Sahami teaches the popular introductory computer science class CS106A.

Though most flipped classes are only in their first year, many professors have had their lectures filmed and posted online for years by the Stanford Center for Professional Development (SCPD), which allows non-Stanford students to access and learn from Stanford lecturers.

The unintended side effect of SCPD posting classes online, however, is that once a lecture goes online, attendance from Stanford students drops drastically.

“It is very common, if your lecture is recorded by SCPD, to have your class attendance to go down to 20 or 30 percent,” Widom said. “Pretty much everybody experiences that whose lectures are recorded.”

Levis agreed, and said that the low attendance in SCPD classes was “one of the things that prompted people to start exploring” flipped classrooms, which require attendance in class for discussion and questions.

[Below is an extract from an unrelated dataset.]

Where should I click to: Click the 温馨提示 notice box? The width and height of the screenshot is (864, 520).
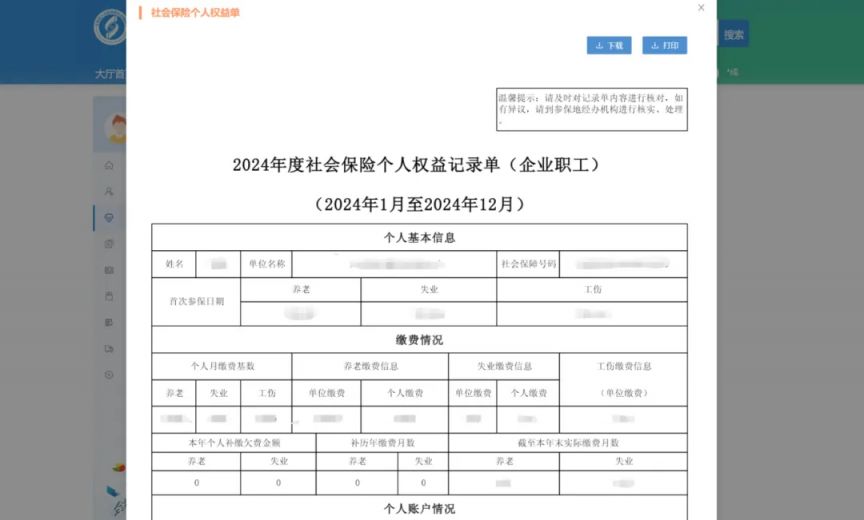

“If 80 percent are watching the videos [instead of attending lecture], maybe we can make better videos than somebody talking in front of a class for 75 minutes,” he said. “That’s what sort of prompted this whole shift.”

The videos that flipped classroom students are required to watch are typically much shorter than a lecture – ranging from about three to 25 minutes – since the professor doesn’t have to stop for questions and knows that students can rewind and review the material.

Engineering professor Bruce Clemons said that these videos allow students of different knowledge and ability to access the same material.

“[Students] can look at [the videos] while watching reruns of ‘The Andy Griffith Show’ if they know this stuff already, or watch them and rewind them many times over,” he said at the Oct. 25 meeting of the Faculty Senate.

But Jose Pons Vega ’14, a student in Levis’ computer networking course, said that there are drawbacks to learning the material through videos.

“It’s very convenient that you can go back and look at what you just saw and look at the material again, but also it’s troublesome because [videos] don’t have any feedback,” he said. “Sometimes they may go over a certain portion of the material that’s pretty difficult, and [the video] may spend a couple seconds on it. It’s hard to tell them to elaborate more when you’re not there…raising your hand and asking questions.”

The flipped classes are not designed only for Stanford students. Videos for flipped classes are sometimes made to be massive open online courses posted to platforms Coursera or Class2Go, allowing students worldwide to take the class. Widom’s databases course, for example, was hugely popular on Coursera: More than 25,000 students submitted work for the class and 6,000 did enough to receive “statements of accomplishment.”

Students and teachers agree that the flipped classroom environment has changed classroom dynamics for the better.

Levis, who has been able to use class time to host weekly guest lecturers thanks to time freed up by flipping his class, has brought in experts like Amin Vahdat, the man responsible for building Google’s network infrastructure, and Vint Cerf, referred to as the “grandfather of the Internet.”

“[Having speakers] is very interesting, because the material gets directly applied to a real world problem, which is something everybody enjoys,” Vega said. “Nobody likes doing work that’s just school work.”

According to Clemons, the flipped classroom has allowed him not just to improve the quality of his class, but also to connect more personally with his students.

“I think I’m getting to know the students better than if I stand up there and lecture and say, ‘Are there any questions?…Anybody, anybody? Bueller?'” he said.